Is there a specific tech space that you follow or one that you're more interested in investing in?
It’s a lot of different things. For me, I realize that you really don't know what the next big thing is going to be, and sometimes people will be looking in one direction. They may be excited about Tesla, for instance, and I have nothing against Tesla, but there are other things, maybe smaller batteries or something like that, that might be out there.
There are opportunities that are really exciting, but you have to take a second look at them and be patient.
There are opportunities that are really exciting, but you have to take a second look at them and be patient. Because these companies, some of them might get bought out in a year, some of them may take 10 years, and some of them may just close shop. You just never know.
Right now, everyone’s on the hot rage about cryptocurrencies and Bitcoin. I don't really deal with it much. I’m not going to tell someone not to invest in it, but I’ll say the same thing I say to them as I would to anyone who does equity crowdfunding—do your research, do your research, do your research. Don't put in anything that you can't afford to lose.
Are there any particular outlets or resources you use to learn more about the market and investing?
Some of them include Bloomberg, the magazine as well as the actual TV channel; Forbes, I don't think you can really be the best investor you need to be if you're not looking at Forbes occasionally; The Economist; The Wall Street Journal; Black Enterprise; Foreign Affairs Today, and NPR. Those are some of my go-to’s.
There are other companies that allow you to invest in startups. What specifically drew you to Republic?
I actually stumbled across Republic reading about an article on the Zika virus. One of the companies was making some kind of clothing that helped protect against the Zika virus. I wasn't able to invest in that one, but it made me keep my eye on Republic and see what else they were working with. And I've been pretty pleased so far.

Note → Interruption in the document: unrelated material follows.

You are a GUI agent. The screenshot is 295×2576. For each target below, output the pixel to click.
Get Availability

One of the things I like about Republic it is that it's active. I've dealt with some other crowdfunding portals with varying degrees of success and engagement, but what I like about Republic is you're not just staring at a sterile screen that says "Hey we have x, y, and z, and please buy it”.
What I like about Republic is you're not just staring at a sterile screen that says, 'Hey we have x, y, and z, and please buy it.

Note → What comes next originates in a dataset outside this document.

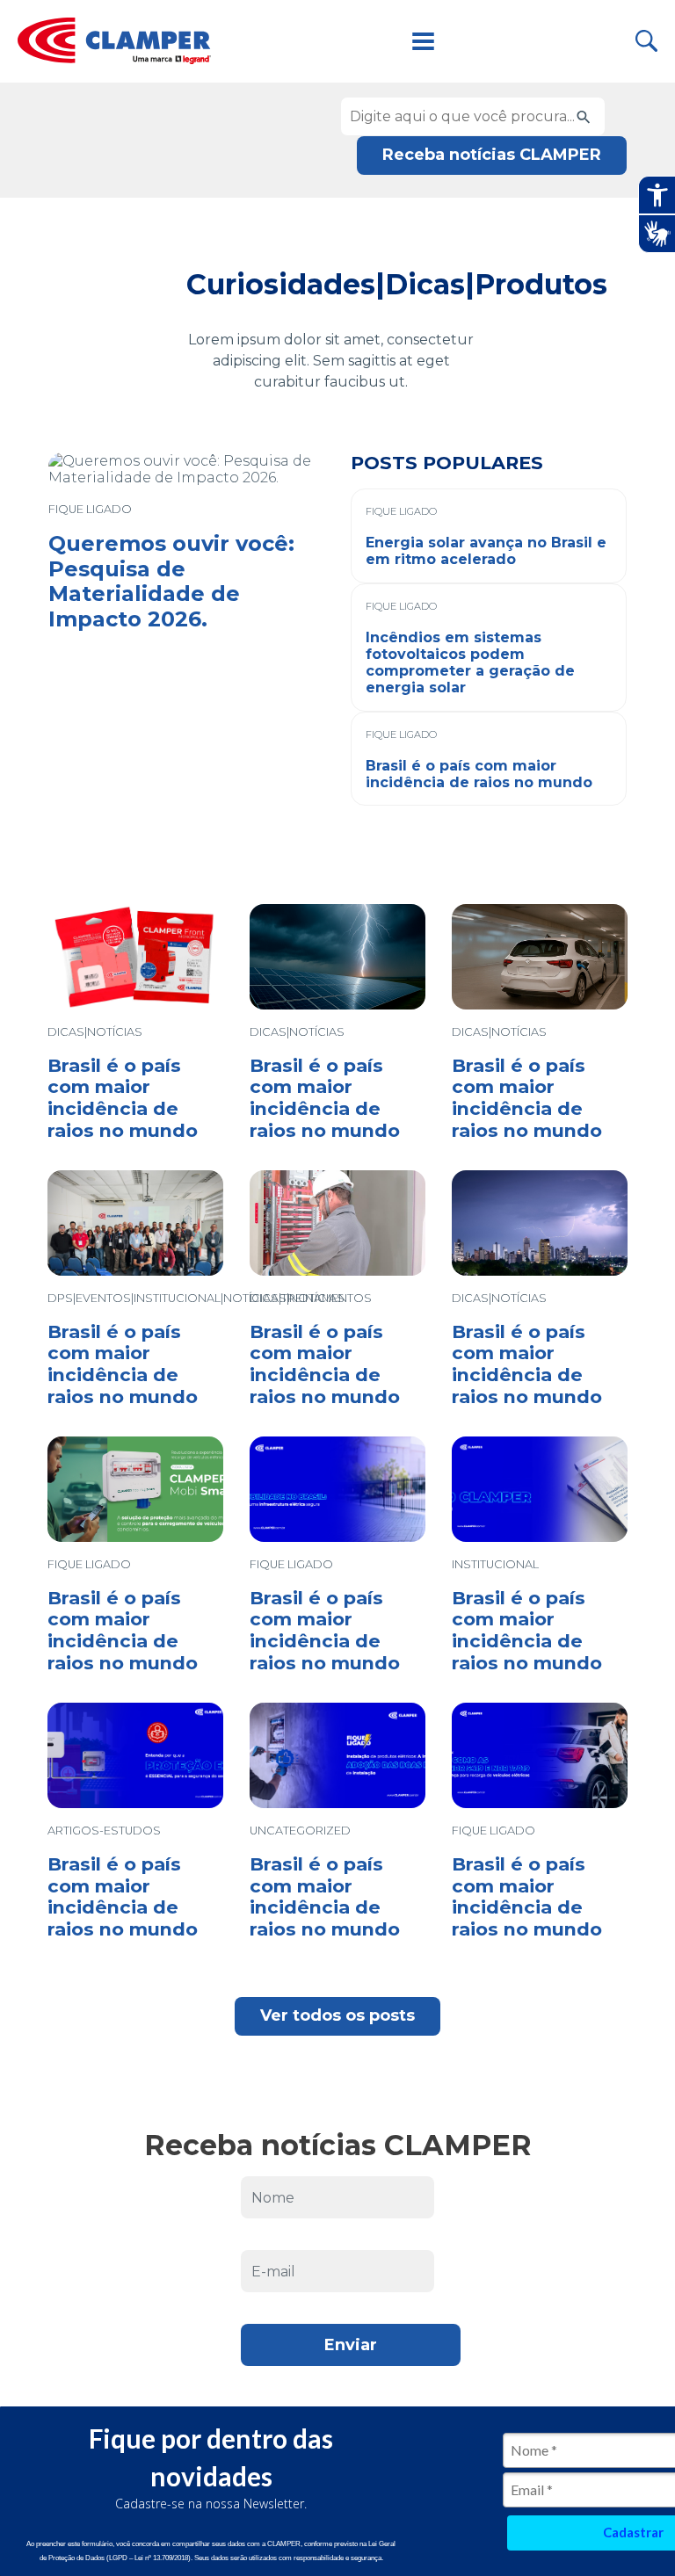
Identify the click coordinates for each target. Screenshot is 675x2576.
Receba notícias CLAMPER (491, 154)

There's video, there are exciting graphics, there's actually a little humor, and there are also message boards where you can talk to other investors, so you don't feel like your just floating in a lifeboat in the middle of the ocean with sharks.
I also like that you receive emails regularly saying, "Hey, this is what Republic's doing, this is who we're partnering with.” Then there are the founder stories—I think those are pretty cool, when you interview the founders and pick their brains a little. Those stories are very valuable, and it's really fascinating to learn that they're trying to figure it out, just like you. I think many times when we hear about people who have startups, we think, “Oh, they’re so much more brilliant I am. They’ve got it all figured out.” So it's great to hear them say, “Hey, I had fears. I wasn't sure, and I made mistakes, too. This is what I've learned along the way." That's invaluable.